From the data below, repeat exactly the lines from the line with "Open the Day(s)" to the line with "Open the sweep color picker swatch", both included.

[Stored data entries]
<<<<

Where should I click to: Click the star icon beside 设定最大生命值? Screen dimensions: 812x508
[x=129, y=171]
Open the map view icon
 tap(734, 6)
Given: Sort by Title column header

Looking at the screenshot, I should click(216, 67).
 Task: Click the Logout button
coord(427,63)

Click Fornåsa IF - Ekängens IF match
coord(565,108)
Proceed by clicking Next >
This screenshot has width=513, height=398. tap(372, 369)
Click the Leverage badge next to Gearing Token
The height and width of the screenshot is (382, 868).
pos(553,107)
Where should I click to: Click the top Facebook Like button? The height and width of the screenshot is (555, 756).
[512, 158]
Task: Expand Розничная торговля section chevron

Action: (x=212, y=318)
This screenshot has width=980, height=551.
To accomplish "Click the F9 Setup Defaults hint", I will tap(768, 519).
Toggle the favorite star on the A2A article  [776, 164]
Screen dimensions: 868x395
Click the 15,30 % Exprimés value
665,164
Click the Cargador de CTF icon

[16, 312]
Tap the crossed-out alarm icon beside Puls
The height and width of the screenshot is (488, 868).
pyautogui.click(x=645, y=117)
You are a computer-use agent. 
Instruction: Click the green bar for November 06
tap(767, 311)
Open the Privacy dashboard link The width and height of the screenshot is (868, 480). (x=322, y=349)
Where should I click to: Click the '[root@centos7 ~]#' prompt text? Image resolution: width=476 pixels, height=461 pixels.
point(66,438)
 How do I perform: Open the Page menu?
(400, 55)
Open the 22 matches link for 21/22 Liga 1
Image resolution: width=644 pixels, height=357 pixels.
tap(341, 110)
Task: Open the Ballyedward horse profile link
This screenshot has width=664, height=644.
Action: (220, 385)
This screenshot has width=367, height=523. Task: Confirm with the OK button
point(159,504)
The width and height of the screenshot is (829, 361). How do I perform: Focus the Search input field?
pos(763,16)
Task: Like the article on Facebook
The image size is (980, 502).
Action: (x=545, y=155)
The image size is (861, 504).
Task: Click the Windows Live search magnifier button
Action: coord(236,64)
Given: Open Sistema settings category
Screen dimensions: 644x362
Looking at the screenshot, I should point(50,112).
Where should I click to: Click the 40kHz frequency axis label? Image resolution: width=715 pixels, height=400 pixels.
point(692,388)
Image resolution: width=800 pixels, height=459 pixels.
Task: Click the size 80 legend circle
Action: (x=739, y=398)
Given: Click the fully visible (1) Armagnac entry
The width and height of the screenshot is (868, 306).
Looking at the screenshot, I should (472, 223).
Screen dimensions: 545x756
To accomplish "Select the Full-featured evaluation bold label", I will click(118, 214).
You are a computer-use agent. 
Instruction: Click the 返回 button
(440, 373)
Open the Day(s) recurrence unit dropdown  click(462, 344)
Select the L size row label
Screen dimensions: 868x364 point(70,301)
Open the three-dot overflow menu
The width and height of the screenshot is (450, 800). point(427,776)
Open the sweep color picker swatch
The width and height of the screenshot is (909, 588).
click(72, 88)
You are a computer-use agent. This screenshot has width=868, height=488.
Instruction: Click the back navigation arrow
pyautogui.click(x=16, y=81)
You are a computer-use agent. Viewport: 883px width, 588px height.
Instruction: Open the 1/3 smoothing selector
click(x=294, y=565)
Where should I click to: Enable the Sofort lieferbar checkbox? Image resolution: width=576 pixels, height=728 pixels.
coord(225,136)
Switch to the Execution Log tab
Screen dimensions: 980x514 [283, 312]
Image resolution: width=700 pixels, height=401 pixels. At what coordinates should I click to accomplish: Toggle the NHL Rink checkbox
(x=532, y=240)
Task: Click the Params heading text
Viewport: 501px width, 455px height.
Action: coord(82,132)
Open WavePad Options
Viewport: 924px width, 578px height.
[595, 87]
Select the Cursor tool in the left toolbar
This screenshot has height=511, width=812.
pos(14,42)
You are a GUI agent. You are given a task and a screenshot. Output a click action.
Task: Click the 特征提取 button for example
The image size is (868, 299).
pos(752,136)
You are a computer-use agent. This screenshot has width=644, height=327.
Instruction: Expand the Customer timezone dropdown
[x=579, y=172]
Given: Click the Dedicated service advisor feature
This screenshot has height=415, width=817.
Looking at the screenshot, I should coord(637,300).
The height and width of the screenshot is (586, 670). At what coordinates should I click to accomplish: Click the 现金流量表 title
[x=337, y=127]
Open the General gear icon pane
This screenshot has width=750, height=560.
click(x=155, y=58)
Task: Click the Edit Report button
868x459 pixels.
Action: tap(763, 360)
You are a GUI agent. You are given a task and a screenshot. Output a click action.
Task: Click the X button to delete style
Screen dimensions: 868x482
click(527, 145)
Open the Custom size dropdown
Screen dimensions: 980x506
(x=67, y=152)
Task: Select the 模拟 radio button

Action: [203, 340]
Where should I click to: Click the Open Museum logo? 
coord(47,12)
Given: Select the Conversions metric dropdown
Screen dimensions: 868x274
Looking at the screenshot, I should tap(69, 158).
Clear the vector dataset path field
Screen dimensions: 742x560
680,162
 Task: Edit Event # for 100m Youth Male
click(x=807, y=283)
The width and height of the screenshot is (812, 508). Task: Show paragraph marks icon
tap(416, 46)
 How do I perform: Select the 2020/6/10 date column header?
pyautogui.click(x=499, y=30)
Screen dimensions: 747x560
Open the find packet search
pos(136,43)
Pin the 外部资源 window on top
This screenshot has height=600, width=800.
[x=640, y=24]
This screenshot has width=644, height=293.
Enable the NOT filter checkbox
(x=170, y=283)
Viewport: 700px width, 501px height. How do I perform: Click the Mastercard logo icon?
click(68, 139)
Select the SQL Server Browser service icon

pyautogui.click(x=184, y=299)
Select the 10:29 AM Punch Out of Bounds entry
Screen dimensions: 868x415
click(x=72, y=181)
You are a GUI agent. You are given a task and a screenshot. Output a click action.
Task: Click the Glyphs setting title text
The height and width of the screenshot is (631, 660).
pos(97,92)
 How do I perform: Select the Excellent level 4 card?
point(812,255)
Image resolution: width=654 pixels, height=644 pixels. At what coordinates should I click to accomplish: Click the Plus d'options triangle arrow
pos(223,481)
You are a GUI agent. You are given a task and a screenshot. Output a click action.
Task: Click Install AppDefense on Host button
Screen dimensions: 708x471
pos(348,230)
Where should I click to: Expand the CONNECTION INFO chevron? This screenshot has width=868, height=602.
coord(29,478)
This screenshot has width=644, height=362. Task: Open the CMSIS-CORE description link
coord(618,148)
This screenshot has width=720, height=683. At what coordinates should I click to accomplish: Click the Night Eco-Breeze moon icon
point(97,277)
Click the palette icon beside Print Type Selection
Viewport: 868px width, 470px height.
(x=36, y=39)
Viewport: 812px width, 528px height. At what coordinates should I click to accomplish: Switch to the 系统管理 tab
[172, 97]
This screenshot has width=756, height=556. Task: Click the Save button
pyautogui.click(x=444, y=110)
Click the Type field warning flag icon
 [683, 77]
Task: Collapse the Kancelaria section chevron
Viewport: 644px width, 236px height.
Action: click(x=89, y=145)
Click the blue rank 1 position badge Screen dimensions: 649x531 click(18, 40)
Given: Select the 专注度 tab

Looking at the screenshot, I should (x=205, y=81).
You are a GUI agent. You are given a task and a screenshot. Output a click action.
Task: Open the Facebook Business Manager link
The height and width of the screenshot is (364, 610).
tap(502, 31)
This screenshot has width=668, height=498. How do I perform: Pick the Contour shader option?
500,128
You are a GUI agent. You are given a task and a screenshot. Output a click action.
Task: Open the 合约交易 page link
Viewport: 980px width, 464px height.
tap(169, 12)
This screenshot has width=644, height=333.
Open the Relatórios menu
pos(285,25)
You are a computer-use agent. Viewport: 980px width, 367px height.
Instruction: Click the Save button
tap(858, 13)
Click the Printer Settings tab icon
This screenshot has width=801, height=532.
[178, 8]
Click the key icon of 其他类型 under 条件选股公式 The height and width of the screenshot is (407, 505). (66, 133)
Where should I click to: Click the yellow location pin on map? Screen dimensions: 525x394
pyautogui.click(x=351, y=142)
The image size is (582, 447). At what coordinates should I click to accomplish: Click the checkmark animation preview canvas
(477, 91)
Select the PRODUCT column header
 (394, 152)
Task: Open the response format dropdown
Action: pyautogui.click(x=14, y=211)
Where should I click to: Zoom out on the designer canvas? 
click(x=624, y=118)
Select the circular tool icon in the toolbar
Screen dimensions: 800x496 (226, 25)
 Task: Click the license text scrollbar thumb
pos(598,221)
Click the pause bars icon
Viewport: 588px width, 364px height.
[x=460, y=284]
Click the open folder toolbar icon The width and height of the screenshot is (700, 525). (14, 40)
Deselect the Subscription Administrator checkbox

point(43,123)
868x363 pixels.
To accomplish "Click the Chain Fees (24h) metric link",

>>>>

Task answer
Open the Day(s) recurrence unit dropdown  click(462, 344)
Select the L size row label
Screen dimensions: 868x364 point(70,301)
Open the three-dot overflow menu
The width and height of the screenshot is (450, 800). point(427,776)
Open the sweep color picker swatch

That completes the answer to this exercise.